[START]
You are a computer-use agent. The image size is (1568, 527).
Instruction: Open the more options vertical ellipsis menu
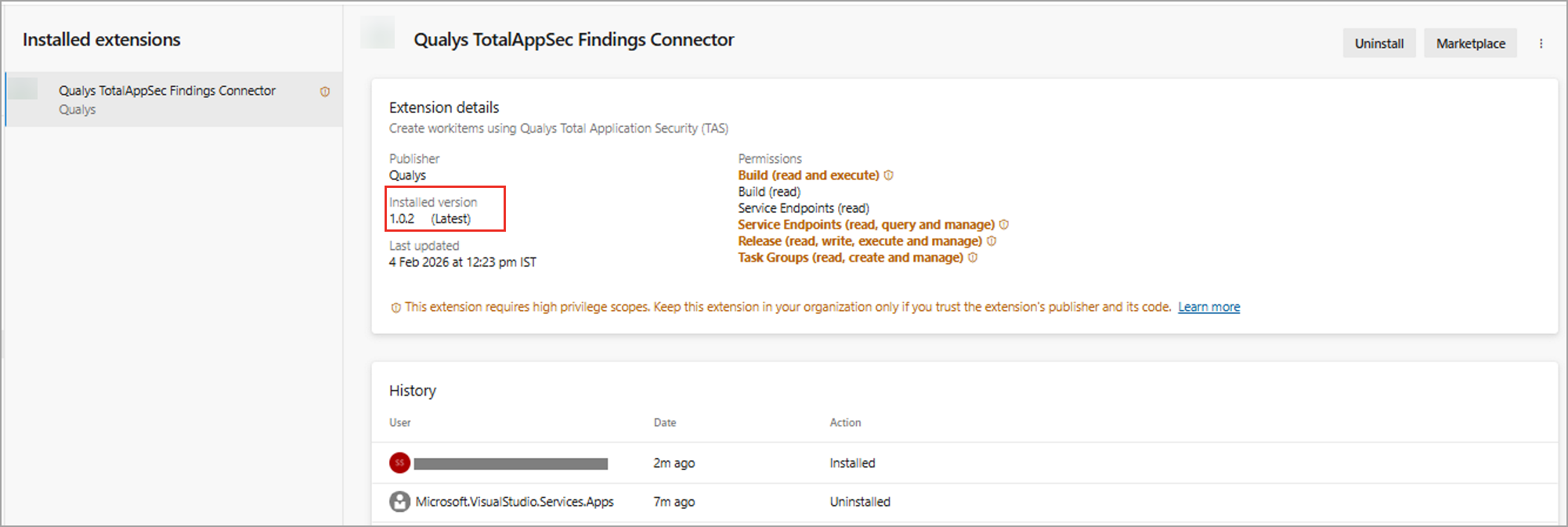click(x=1541, y=44)
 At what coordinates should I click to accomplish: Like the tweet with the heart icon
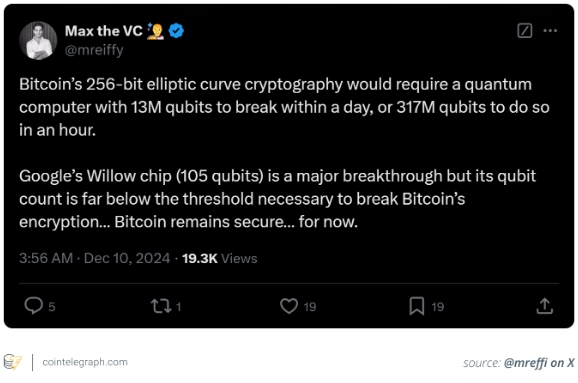pyautogui.click(x=289, y=306)
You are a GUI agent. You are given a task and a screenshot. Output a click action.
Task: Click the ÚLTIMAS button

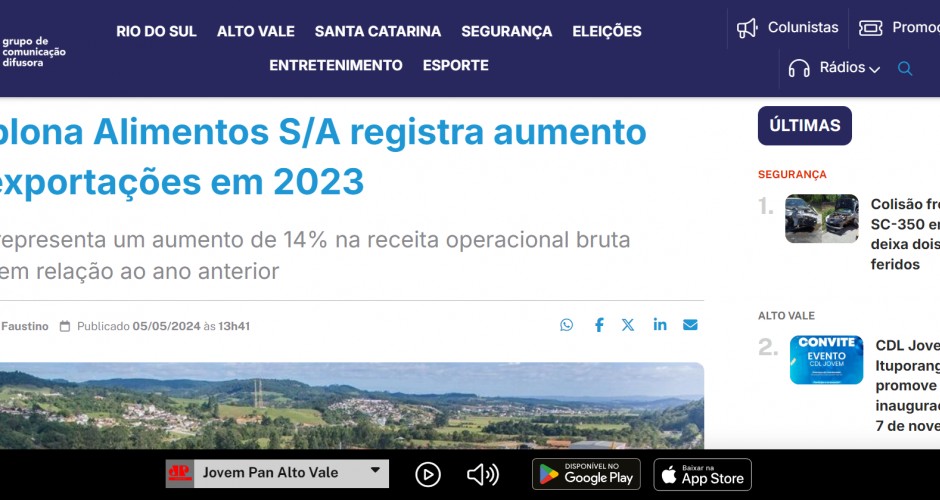coord(805,126)
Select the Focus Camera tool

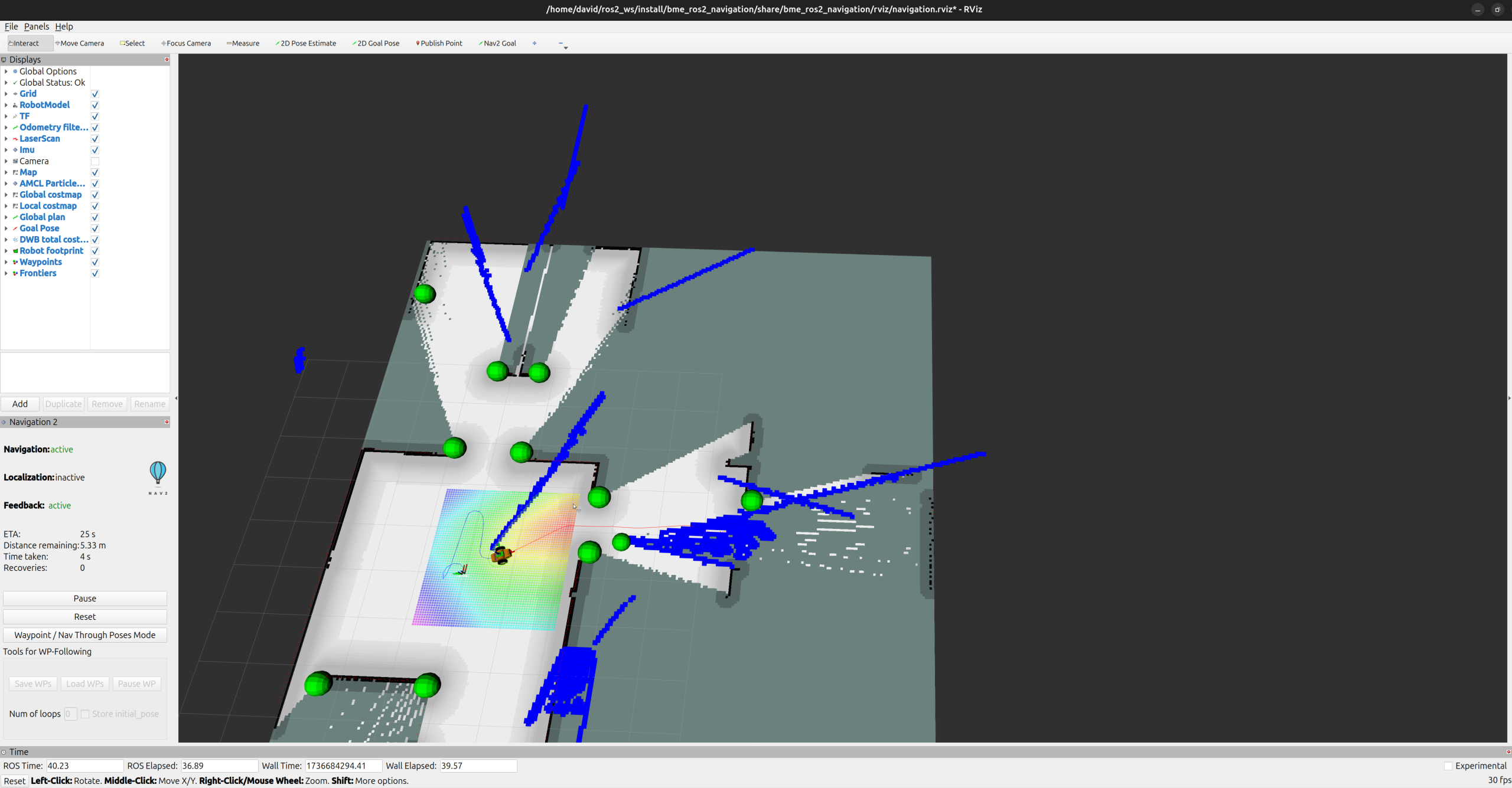coord(186,43)
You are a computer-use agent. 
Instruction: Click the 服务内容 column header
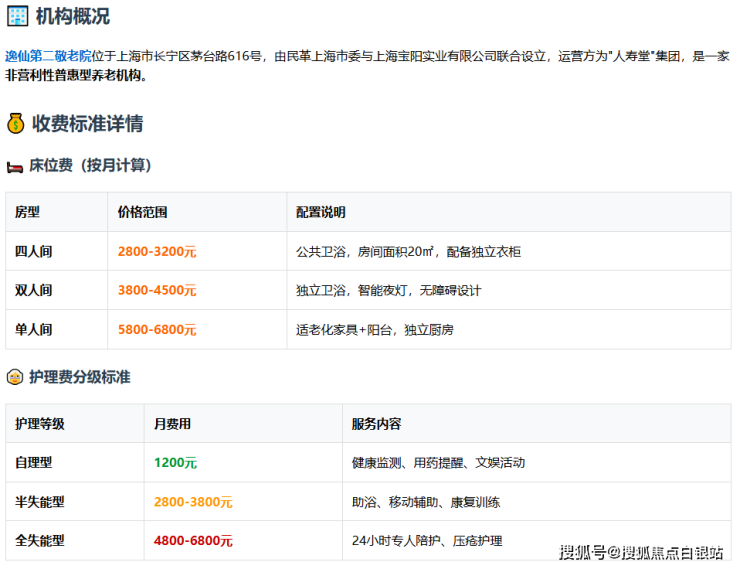tap(376, 424)
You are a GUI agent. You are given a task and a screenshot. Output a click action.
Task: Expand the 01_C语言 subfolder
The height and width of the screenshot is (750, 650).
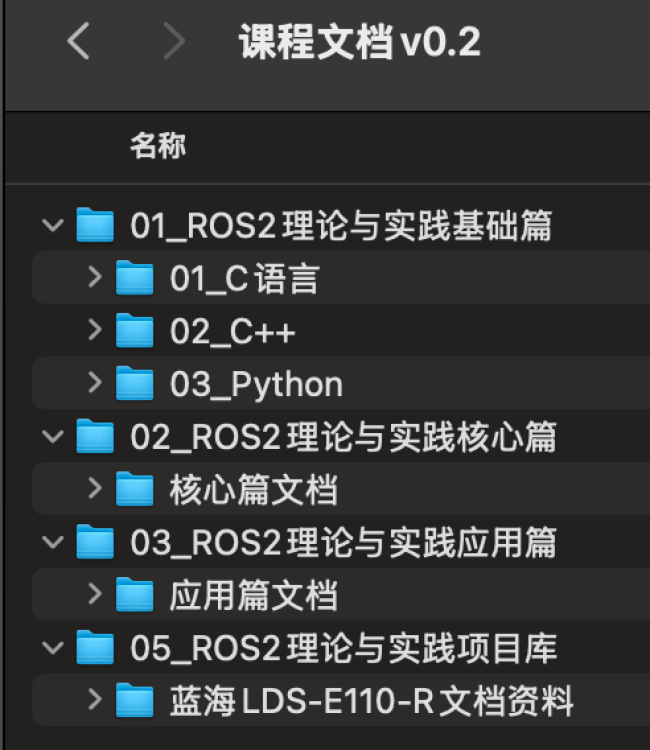coord(95,277)

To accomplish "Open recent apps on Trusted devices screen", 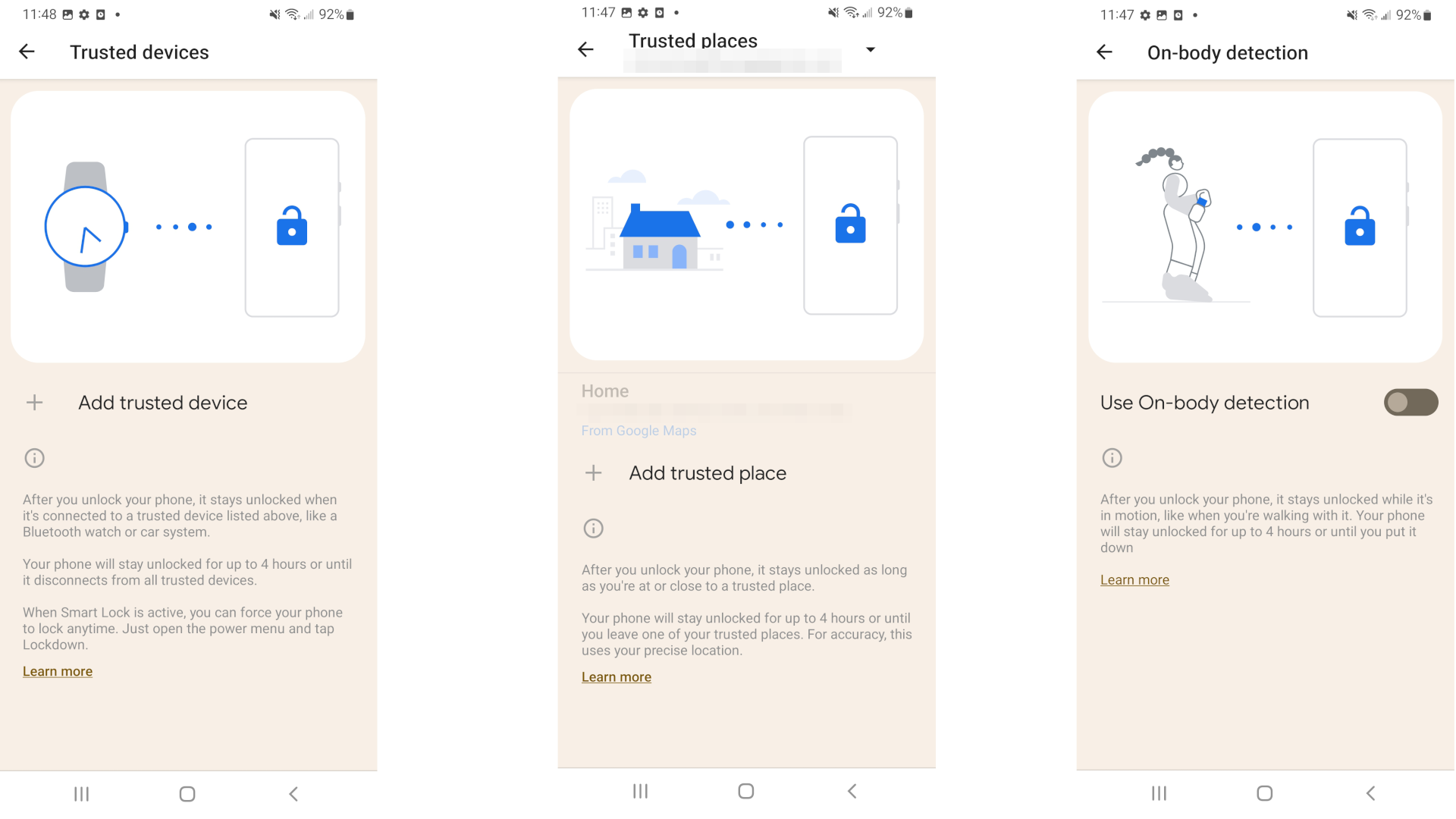I will [82, 794].
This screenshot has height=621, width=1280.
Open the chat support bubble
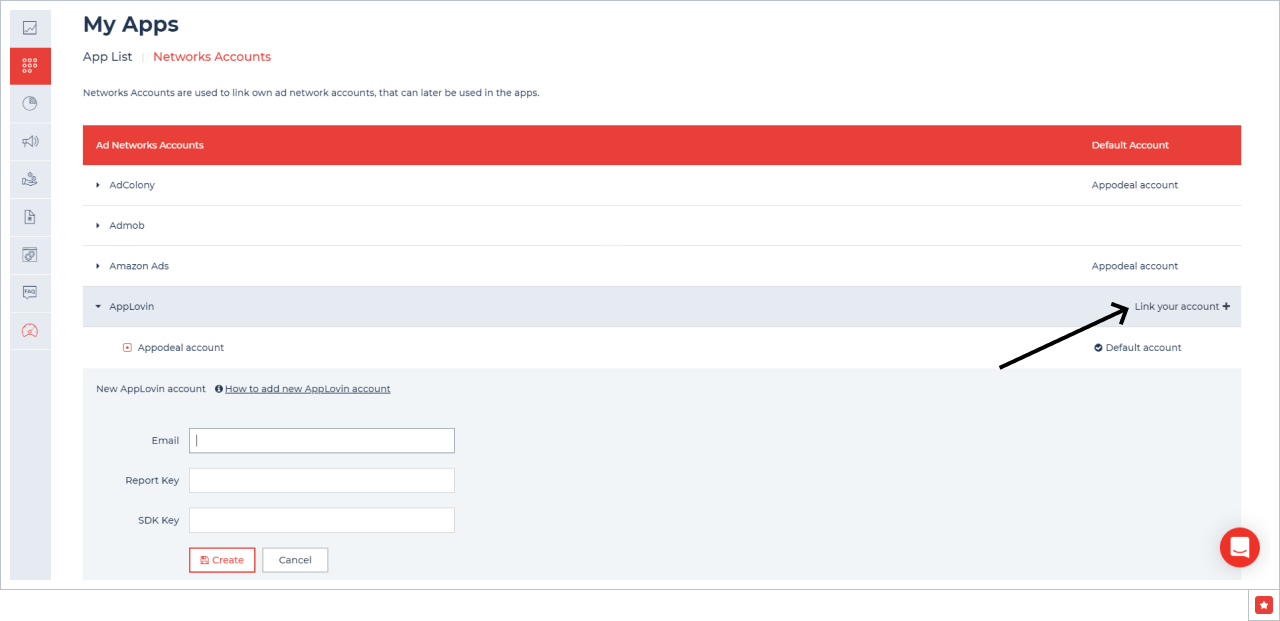pos(1240,547)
[END]
REQUEST. Pick out each line of the items above that contains the word "height", and copy it in full.

RESULT BELOW.
The height and width of the screenshot is (750, 650).
This screenshot has height=621, width=1280.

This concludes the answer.